Before the Holocaust, the Jewish community in Romania numbered 800,000; today there are maybe 10,000. The vast majority of Romania’s Jews were murdered in the Nazi murder machine, however, a good number were murdered by Romanian civilians or the Romanian military. Ellie Wiesel himself, the most famous of Romania’s Jews to survive the Holocaust, concluded that between 280,000 and 380,000 Jews – between 40% to 45% of the total population – were murdered by their fellow Romanians.
We are witnessing an alarming trend in the rise of the misuse and abuse of Holocaust terminology. It is an outgrowth of an effort to expand the lexicon of metaphors.
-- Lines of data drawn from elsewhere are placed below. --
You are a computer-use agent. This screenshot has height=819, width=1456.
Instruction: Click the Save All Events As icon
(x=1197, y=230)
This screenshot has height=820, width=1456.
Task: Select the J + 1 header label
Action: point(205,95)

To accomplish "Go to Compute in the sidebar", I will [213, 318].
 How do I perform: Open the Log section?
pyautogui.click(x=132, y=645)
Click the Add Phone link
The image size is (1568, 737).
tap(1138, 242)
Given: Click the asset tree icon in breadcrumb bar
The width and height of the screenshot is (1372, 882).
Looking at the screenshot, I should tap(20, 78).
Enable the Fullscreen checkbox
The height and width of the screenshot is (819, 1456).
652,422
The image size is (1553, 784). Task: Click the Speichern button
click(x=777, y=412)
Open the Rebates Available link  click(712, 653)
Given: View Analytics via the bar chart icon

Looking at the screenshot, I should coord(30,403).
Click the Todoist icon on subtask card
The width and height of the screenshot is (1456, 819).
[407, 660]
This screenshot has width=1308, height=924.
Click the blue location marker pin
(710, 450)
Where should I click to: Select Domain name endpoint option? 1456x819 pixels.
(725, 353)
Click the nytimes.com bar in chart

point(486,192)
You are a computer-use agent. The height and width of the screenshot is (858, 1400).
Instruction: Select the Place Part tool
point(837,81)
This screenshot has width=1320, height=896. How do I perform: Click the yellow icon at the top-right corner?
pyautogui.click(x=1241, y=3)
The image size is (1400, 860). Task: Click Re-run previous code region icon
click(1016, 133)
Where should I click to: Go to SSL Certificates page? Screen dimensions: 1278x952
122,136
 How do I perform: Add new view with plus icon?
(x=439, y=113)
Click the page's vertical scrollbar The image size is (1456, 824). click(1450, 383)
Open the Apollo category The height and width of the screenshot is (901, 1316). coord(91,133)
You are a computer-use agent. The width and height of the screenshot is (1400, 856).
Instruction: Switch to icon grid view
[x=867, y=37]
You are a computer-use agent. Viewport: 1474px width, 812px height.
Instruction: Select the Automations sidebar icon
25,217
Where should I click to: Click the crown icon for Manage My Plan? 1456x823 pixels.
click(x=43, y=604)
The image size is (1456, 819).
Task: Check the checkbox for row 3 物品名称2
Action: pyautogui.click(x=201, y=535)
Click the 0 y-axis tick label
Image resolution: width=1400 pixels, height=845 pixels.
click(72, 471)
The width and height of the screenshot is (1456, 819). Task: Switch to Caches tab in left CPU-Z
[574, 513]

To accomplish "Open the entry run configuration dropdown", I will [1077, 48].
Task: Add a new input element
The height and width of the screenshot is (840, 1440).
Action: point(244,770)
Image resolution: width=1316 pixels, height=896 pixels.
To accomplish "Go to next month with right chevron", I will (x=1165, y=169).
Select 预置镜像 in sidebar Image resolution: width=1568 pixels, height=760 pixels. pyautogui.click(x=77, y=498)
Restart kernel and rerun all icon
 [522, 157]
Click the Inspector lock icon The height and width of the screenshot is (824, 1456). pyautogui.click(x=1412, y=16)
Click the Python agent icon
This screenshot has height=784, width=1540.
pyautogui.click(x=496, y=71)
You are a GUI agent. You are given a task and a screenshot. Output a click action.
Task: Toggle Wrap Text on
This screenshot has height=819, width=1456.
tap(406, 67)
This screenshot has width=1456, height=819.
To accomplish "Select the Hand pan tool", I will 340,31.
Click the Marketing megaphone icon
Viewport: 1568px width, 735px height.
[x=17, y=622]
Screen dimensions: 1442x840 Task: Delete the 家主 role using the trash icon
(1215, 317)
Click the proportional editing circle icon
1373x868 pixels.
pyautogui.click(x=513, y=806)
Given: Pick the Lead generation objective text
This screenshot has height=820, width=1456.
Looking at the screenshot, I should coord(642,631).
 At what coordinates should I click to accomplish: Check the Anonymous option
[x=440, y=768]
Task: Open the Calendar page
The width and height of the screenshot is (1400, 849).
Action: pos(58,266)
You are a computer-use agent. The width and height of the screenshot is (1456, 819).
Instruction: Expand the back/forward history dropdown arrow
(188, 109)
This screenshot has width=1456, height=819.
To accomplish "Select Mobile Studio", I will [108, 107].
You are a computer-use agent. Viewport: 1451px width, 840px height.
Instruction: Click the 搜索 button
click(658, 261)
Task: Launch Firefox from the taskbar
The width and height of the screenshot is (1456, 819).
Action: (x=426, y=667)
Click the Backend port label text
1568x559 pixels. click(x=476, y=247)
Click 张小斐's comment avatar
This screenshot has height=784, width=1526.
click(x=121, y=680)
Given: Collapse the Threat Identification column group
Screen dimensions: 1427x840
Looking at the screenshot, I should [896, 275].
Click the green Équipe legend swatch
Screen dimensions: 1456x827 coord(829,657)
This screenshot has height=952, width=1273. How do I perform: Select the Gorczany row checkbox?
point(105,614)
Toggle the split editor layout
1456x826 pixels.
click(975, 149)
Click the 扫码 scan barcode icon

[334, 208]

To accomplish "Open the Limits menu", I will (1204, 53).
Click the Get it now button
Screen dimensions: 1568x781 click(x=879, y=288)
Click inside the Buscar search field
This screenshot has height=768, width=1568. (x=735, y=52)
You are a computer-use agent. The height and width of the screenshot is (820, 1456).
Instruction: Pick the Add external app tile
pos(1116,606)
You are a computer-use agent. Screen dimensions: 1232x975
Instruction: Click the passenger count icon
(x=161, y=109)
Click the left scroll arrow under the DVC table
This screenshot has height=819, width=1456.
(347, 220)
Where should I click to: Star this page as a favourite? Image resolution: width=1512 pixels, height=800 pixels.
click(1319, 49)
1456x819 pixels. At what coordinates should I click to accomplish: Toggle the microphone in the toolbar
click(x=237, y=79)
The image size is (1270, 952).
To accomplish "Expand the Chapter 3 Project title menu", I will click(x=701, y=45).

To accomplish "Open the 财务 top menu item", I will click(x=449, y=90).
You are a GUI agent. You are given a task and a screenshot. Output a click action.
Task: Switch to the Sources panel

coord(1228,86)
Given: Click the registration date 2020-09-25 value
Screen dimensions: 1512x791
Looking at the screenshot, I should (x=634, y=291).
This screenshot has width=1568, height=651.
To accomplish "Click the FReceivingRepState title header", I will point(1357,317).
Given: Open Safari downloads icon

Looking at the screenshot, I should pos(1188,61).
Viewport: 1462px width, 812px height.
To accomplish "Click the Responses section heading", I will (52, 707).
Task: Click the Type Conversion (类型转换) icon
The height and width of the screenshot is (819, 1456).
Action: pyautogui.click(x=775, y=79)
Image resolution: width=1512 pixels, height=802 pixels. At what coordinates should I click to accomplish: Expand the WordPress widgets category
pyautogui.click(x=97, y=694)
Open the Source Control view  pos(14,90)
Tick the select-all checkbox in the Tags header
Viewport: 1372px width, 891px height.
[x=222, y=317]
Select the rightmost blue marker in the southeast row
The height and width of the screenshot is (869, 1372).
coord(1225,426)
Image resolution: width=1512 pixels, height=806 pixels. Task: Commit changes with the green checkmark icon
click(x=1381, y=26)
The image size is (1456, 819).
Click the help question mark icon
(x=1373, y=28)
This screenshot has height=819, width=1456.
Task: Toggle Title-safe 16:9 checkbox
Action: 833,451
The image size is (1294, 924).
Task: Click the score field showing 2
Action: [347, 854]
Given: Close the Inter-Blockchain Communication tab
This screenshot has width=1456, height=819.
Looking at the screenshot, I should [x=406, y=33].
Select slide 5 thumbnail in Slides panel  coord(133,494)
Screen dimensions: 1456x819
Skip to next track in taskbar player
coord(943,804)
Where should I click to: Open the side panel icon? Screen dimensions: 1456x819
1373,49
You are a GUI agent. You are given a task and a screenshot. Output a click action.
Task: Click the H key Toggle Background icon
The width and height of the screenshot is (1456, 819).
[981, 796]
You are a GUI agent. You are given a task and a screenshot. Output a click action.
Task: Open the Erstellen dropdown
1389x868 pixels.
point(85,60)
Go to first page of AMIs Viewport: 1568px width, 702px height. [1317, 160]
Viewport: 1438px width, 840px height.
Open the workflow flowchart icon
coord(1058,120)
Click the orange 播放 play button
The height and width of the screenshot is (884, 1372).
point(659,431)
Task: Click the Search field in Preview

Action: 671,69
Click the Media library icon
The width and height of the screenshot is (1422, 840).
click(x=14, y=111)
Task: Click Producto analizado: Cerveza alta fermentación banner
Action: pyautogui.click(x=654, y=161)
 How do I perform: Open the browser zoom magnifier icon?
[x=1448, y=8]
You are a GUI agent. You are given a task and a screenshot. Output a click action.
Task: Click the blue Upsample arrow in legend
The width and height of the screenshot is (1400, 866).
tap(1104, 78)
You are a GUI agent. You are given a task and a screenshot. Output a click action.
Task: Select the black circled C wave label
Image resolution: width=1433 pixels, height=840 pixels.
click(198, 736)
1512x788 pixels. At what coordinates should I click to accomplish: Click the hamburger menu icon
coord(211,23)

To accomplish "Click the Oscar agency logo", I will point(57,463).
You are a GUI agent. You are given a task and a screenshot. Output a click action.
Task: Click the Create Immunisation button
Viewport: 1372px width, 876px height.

We hear it when a local police shootout is referred to as a Holocaust – it isn’t. We read it when political adversaries are described as Nazis. Even when neo-Nazis and skinheads are referred to as Nazis. They are abhorrent and dangerous, but they are not Nazis. When the United States president of the is repeatedly called a Nazi or is compared to Hitler in august publications like the New York Times, those speakers, writers and editors are as guilty of misspeaking and abusing terminology as is Romania’s minister of agriculture. But the audience they reach and the abuse they spread is far greater.
The best defense that can be offered for Petre Daea is blissful ignorance. His lack of knowledge is self-inflicted. There is a skewed sense of reality in Romania about the role they played in the murder of Jews, very similar to the delusion of many other Eastern European states. Let’s hope that this turns into a positive teaching moment for all of Romania, not an unfortunate cause celebre as it did in Poland.